Mr. Merchant replied that it was inaccurate to describe as a “US–UK–Yugoslav proposal” a position to which the Yugoslavs had been brought by laborious negotiations lasting over four months and that “take it or leave it” was a harsh interpretation of what he had intended to convey. Mr. Jones stated it was important how the Italian Government presented the proposals ultimately to the parliament and the people and that it should consider carefully what a Trieste settlement means before taking a public position.
Luciolli then launched into a long and emotional tirade. He began by saying that we had told him the proposals were both fair and that they represent the maximum Yugoslav concessions.

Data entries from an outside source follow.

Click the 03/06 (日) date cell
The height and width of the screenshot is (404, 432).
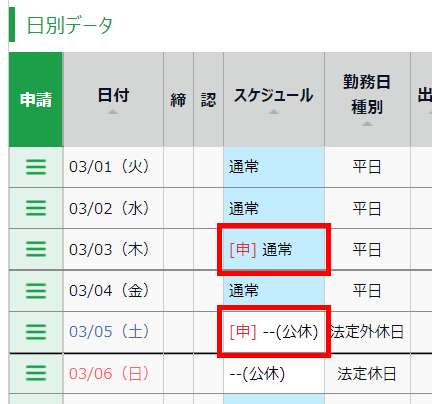click(x=113, y=373)
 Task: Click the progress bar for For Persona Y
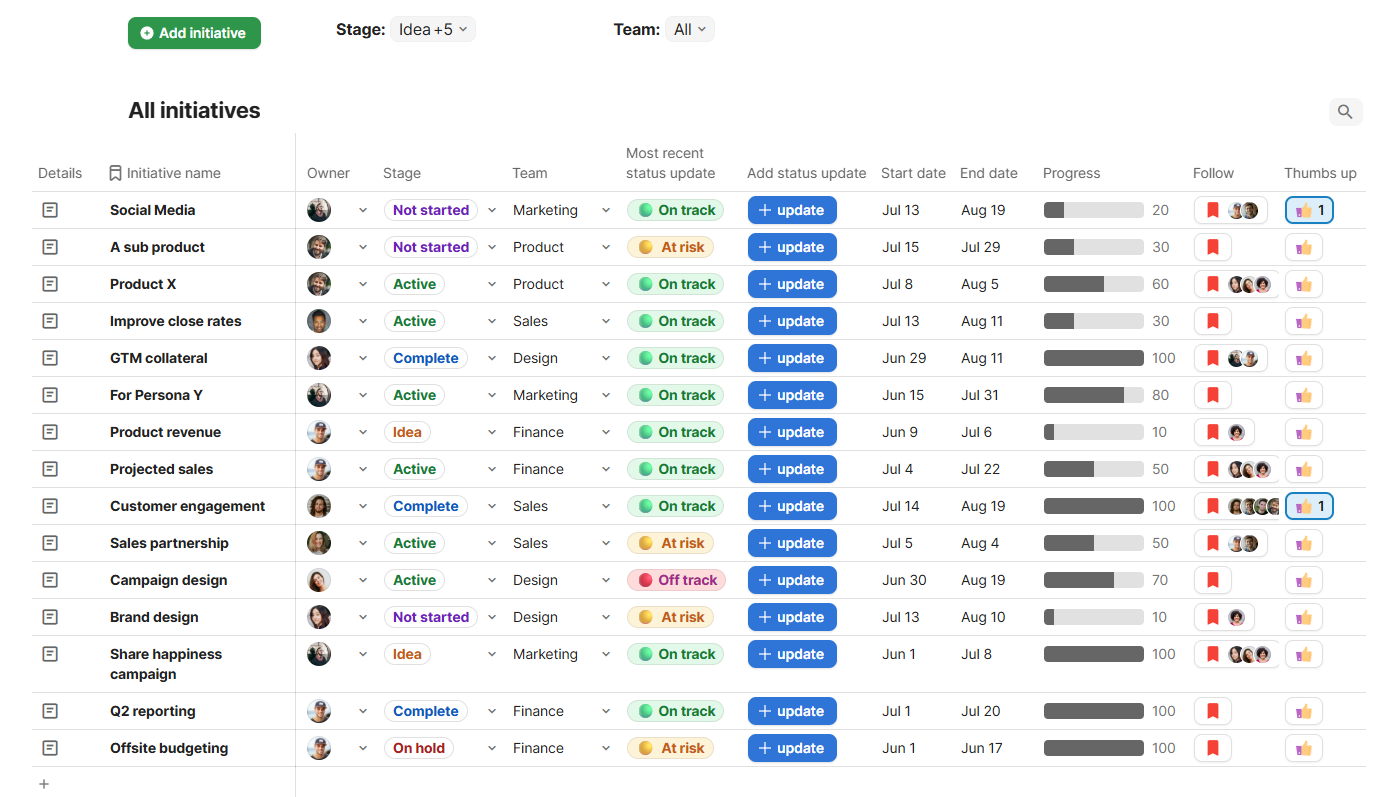click(x=1093, y=394)
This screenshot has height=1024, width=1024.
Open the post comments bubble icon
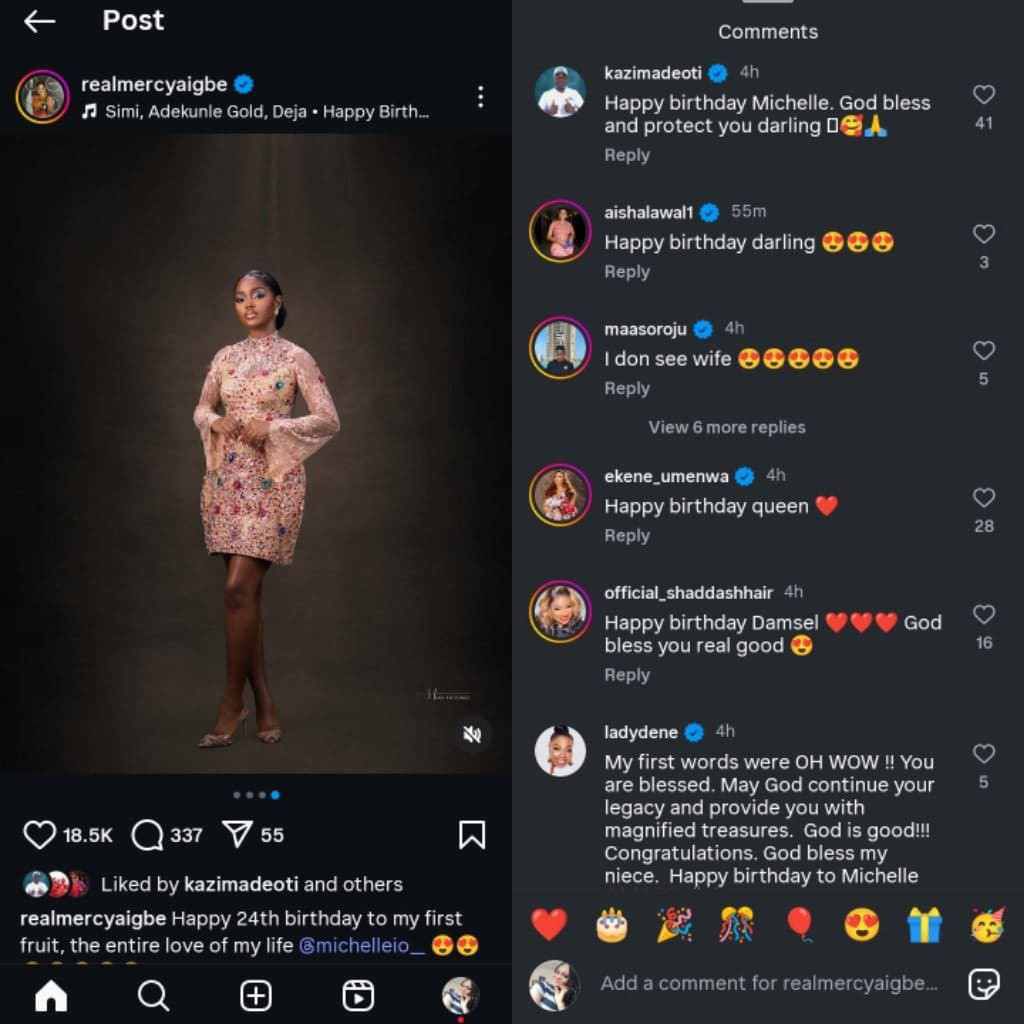coord(147,835)
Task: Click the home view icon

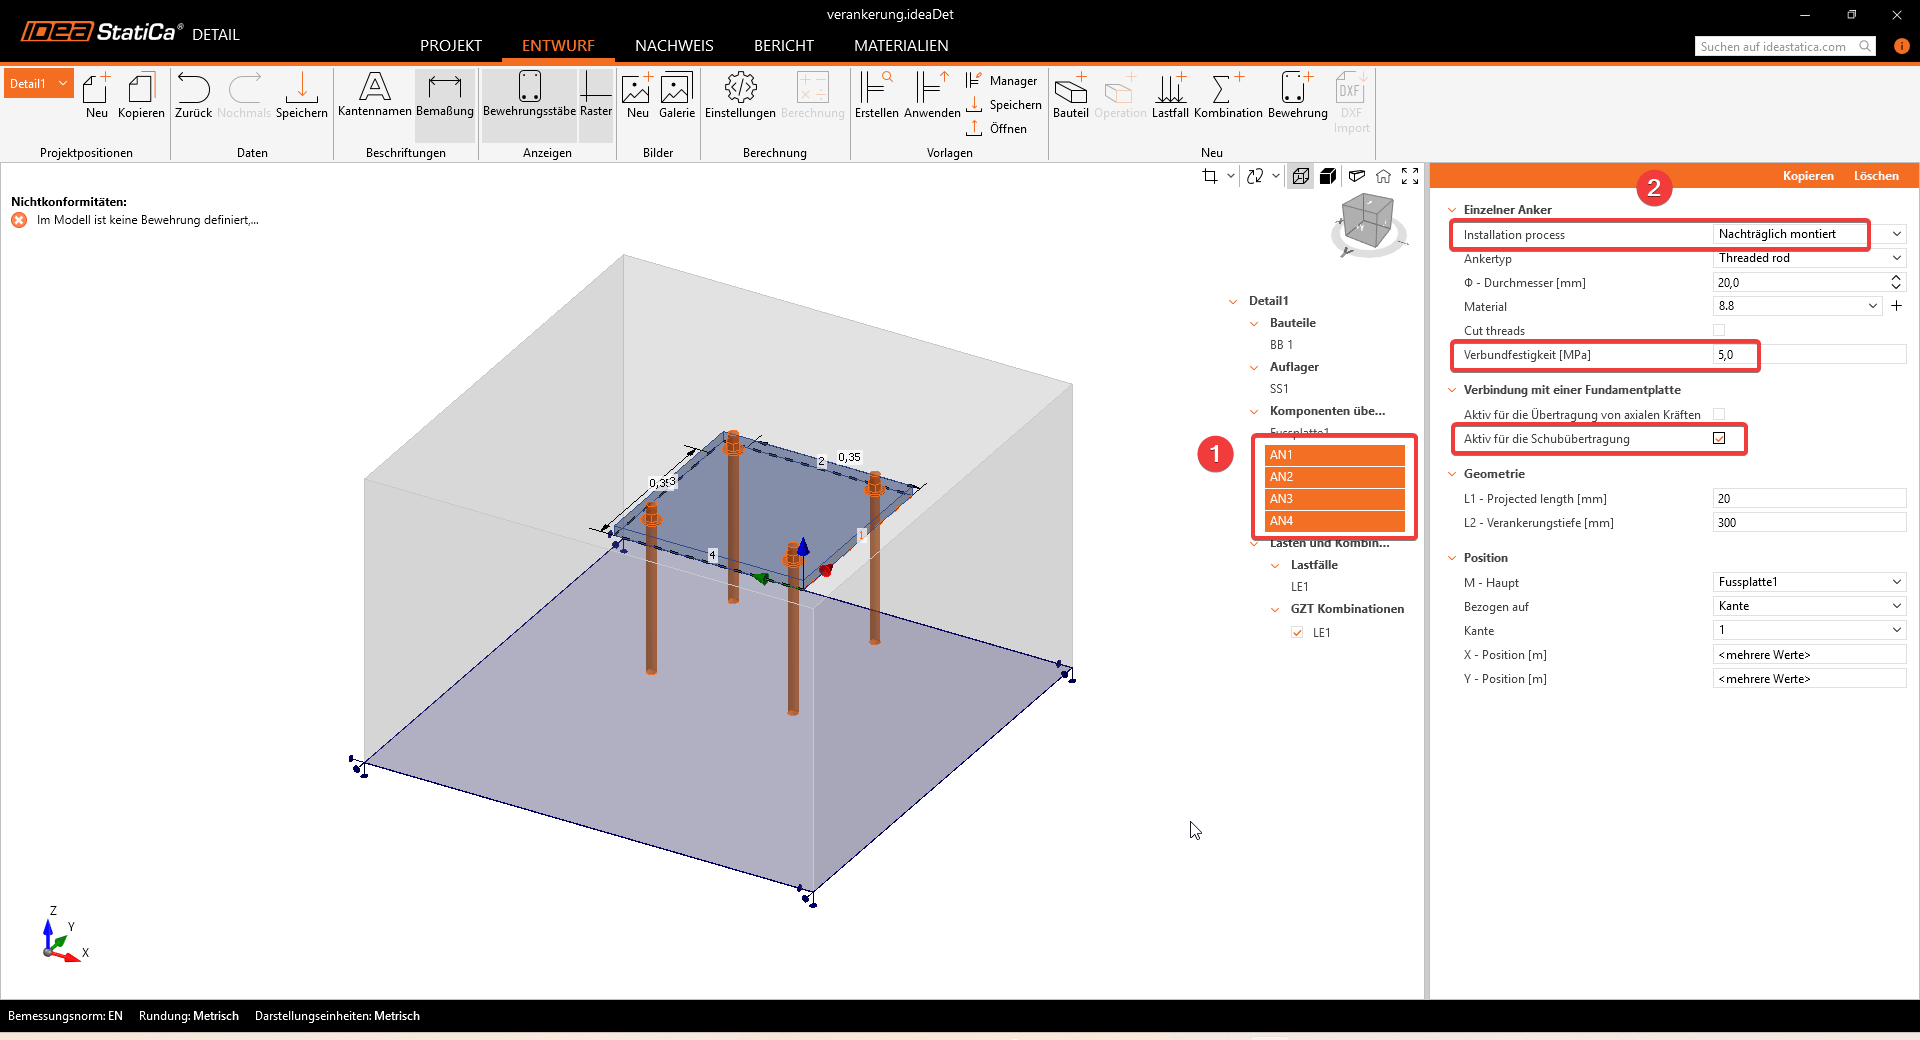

On the alleged fairness of the proposals, he said that the U.S. concept of fairness was evidently very “unstable”, and went into a long historical statement to the effect that ever since the Wilson line of 1919 the U.S. idea of what constituted fairness represented a series of continuous steps backwards, of which the October 8 proposal was the fourth or fifth; that the present proposal was clearly unfair and that it should be considered on the basis of whether there were other reasons why the Italian Government should accept it. He then developed a line of argument that the Yugoslav Government is a Communist dictatorship, and that Italy could not be expected to enter into arrangements with such a government which she would be perfectly willing to make with other governments, such as the French or the Swiss. He said that in essence this was not a case of an Italian-Yugoslav quarrel but rather one between the West and Yugoslavia, and that the U.S. insistence on impartiality is an insistence on impartiality between right and wrong; that in the negotiations just completed with the Yugoslavs the U.S. had done what it had refused to do with the Italians, and that this was inconsistent with the U.S.-Italian alliance. But in any case, the Italians never thought that the negotiations with the Yugoslavs would come out with something agreed on even in detail. The Italians were entitled to have had the benefit of the opposite procedure, i.e., tripartite US–UK negotiations with them before negotiations with the Yugoslavs. In effect, the result of the existing procedure has been that the US–UK have had to pay the Yugoslavs to get permission to give Zone A to Italy.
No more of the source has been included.